### Material for this task
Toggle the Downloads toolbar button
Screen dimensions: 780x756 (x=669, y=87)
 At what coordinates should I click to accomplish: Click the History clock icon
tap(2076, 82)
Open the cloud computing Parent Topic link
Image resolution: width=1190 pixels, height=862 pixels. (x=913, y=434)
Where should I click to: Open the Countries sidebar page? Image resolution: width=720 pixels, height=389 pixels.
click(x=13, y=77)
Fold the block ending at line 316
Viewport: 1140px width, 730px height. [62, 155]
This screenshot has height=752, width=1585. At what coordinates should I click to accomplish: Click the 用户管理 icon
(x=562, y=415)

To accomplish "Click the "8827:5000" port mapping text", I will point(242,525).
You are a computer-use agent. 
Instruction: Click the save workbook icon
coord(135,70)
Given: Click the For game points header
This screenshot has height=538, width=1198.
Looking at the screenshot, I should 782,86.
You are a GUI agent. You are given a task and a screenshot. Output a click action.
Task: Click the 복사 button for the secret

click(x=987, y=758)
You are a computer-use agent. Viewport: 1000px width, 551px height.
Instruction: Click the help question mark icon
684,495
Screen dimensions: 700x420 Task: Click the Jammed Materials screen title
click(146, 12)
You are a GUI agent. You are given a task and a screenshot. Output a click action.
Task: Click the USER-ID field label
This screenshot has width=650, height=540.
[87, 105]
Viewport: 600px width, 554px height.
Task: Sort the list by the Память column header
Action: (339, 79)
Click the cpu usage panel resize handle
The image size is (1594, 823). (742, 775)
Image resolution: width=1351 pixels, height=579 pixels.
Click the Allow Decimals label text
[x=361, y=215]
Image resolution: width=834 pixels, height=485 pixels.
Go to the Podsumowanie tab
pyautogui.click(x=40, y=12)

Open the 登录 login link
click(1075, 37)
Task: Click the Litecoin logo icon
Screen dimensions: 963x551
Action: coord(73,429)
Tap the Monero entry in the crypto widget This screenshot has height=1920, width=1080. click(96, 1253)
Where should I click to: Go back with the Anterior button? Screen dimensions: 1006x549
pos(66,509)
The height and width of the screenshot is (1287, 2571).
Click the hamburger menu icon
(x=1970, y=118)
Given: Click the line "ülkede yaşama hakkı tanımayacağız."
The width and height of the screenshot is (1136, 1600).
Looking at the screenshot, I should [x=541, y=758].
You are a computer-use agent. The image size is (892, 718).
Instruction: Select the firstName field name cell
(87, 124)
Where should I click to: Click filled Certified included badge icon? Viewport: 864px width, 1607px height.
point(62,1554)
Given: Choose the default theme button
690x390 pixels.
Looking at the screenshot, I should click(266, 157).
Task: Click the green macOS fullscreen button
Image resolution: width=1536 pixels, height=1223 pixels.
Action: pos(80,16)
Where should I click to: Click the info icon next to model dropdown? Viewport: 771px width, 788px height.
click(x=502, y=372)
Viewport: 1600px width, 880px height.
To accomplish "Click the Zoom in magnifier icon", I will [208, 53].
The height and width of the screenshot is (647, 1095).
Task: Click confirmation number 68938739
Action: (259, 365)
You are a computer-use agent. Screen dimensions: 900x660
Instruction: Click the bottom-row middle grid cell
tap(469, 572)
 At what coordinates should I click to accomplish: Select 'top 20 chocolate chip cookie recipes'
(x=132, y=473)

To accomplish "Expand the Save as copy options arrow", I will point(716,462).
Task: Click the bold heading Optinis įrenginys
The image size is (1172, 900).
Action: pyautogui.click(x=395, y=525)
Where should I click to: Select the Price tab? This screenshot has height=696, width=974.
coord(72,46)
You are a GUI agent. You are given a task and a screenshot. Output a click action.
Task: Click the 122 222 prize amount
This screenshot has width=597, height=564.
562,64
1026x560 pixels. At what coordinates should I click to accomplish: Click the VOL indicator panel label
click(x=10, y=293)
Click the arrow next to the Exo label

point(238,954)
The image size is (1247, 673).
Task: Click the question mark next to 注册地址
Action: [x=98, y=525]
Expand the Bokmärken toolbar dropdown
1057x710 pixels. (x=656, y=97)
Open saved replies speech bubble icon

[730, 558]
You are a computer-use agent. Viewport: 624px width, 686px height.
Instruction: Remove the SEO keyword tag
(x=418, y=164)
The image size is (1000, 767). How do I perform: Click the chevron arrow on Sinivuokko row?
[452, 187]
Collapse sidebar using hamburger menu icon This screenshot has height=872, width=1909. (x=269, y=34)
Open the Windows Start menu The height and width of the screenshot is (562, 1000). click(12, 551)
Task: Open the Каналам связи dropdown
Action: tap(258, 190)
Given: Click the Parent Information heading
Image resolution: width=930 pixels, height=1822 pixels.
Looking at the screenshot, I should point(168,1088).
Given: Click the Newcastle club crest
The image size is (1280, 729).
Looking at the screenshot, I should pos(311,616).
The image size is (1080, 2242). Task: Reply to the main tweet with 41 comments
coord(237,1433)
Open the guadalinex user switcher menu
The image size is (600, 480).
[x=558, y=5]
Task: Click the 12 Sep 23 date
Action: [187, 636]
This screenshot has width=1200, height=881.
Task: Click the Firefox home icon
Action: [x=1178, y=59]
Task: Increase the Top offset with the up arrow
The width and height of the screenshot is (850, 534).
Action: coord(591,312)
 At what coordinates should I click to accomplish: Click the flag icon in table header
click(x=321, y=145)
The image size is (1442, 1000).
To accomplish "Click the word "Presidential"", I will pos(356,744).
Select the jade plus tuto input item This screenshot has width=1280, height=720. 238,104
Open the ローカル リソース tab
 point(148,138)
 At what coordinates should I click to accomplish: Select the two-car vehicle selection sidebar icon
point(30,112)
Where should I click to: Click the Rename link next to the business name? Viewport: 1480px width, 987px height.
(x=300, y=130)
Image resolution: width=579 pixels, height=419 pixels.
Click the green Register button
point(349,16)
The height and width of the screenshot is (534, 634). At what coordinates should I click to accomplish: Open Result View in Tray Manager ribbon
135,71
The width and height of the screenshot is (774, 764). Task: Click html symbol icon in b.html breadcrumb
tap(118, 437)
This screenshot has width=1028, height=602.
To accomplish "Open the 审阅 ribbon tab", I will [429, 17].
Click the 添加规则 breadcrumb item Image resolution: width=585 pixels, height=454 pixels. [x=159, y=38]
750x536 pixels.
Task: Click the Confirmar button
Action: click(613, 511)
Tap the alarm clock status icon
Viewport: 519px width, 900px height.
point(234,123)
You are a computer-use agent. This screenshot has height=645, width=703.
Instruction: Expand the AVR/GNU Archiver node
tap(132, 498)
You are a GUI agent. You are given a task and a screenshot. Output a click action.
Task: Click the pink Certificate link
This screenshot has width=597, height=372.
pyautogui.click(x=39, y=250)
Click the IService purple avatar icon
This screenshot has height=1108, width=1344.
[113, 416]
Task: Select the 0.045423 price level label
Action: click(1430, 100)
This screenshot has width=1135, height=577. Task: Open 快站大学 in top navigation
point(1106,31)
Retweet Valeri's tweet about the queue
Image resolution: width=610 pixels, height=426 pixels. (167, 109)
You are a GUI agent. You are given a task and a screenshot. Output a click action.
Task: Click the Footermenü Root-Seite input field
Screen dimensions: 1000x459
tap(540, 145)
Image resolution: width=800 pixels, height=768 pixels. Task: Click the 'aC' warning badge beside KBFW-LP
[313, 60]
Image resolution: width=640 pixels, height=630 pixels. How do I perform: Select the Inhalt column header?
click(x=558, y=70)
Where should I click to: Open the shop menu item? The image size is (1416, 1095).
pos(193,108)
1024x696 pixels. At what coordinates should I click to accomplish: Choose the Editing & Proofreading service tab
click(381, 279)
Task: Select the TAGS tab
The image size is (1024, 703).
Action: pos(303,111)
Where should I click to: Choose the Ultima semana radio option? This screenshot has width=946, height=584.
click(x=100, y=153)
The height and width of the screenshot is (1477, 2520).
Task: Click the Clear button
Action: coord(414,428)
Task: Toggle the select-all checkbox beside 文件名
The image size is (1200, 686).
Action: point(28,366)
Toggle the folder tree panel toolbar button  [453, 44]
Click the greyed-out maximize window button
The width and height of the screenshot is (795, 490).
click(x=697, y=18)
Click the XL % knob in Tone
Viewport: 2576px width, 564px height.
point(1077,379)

### Exercise aim
Using the entries above, give back exactly the line containing "Image resolution: width=1351", the line containing "Tap the Monero", and every line between them, and nothing else.

### Written solution
Image resolution: width=1351 pixels, height=579 pixels.
Click the Allow Decimals label text
[x=361, y=215]
Image resolution: width=834 pixels, height=485 pixels.
Go to the Podsumowanie tab
pyautogui.click(x=40, y=12)

Open the 登录 login link
click(1075, 37)
Task: Click the Litecoin logo icon
Screen dimensions: 963x551
Action: coord(73,429)
Tap the Monero entry in the crypto widget This screenshot has height=1920, width=1080. click(96, 1253)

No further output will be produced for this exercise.